**Saved data entries:**

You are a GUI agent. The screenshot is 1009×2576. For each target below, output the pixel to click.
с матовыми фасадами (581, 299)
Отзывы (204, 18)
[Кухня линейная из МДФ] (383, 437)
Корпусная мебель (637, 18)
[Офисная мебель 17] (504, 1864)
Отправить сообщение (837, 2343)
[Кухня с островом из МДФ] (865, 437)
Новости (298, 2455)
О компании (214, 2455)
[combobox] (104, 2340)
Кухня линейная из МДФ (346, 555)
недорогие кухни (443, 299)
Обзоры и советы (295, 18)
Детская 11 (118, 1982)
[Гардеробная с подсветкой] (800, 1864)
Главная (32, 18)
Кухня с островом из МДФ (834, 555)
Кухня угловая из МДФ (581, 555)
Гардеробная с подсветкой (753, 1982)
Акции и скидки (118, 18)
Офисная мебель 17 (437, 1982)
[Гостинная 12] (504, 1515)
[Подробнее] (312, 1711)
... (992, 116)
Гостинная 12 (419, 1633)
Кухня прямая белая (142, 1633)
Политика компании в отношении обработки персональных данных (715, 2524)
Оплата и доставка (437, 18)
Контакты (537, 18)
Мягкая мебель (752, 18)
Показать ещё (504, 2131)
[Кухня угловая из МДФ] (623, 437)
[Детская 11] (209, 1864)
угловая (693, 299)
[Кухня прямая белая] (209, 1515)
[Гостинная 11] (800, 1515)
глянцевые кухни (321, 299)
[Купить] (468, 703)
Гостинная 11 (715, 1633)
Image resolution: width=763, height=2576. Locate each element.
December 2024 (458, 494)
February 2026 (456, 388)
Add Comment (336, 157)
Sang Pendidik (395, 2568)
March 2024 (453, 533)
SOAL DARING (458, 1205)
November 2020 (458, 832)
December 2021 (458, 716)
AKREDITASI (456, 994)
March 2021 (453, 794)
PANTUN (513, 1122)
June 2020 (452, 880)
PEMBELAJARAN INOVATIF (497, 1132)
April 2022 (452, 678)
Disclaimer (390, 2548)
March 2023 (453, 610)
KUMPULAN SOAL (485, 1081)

**BRIEF:** Taking the entries above, write out exactly the lines starting with the line containing "[combobox] (104, 2340)" and going on through the line containing "November 2020 (458, 832)", both included, and nothing else.

**SOLUTION FOR THIS TASK:**
[combobox] (104, 2340)
Кухня линейная из МДФ (346, 555)
недорогие кухни (443, 299)
Обзоры и советы (295, 18)
Детская 11 (118, 1982)
[Гардеробная с подсветкой] (800, 1864)
Главная (32, 18)
Кухня с островом из МДФ (834, 555)
Кухня угловая из МДФ (581, 555)
Гардеробная с подсветкой (753, 1982)
Акции и скидки (118, 18)
Офисная мебель 17 (437, 1982)
[Гостинная 12] (504, 1515)
[Подробнее] (312, 1711)
... (992, 116)
Гостинная 12 (419, 1633)
Кухня прямая белая (142, 1633)
Политика компании в отношении обработки персональных данных (715, 2524)
Оплата и доставка (437, 18)
Контакты (537, 18)
Мягкая мебель (752, 18)
Показать ещё (504, 2131)
[Кухня угловая из МДФ] (623, 437)
[Детская 11] (209, 1864)
угловая (693, 299)
[Кухня прямая белая] (209, 1515)
[Гостинная 11] (800, 1515)
глянцевые кухни (321, 299)
[Купить] (468, 703)
Гостинная 11 (715, 1633)
Image resolution: width=763, height=2576. Locate each element.
December 2024 (458, 494)
February 2026 (456, 388)
Add Comment (336, 157)
Sang Pendidik (395, 2568)
March 2024 (453, 533)
SOAL DARING (458, 1205)
November 2020 (458, 832)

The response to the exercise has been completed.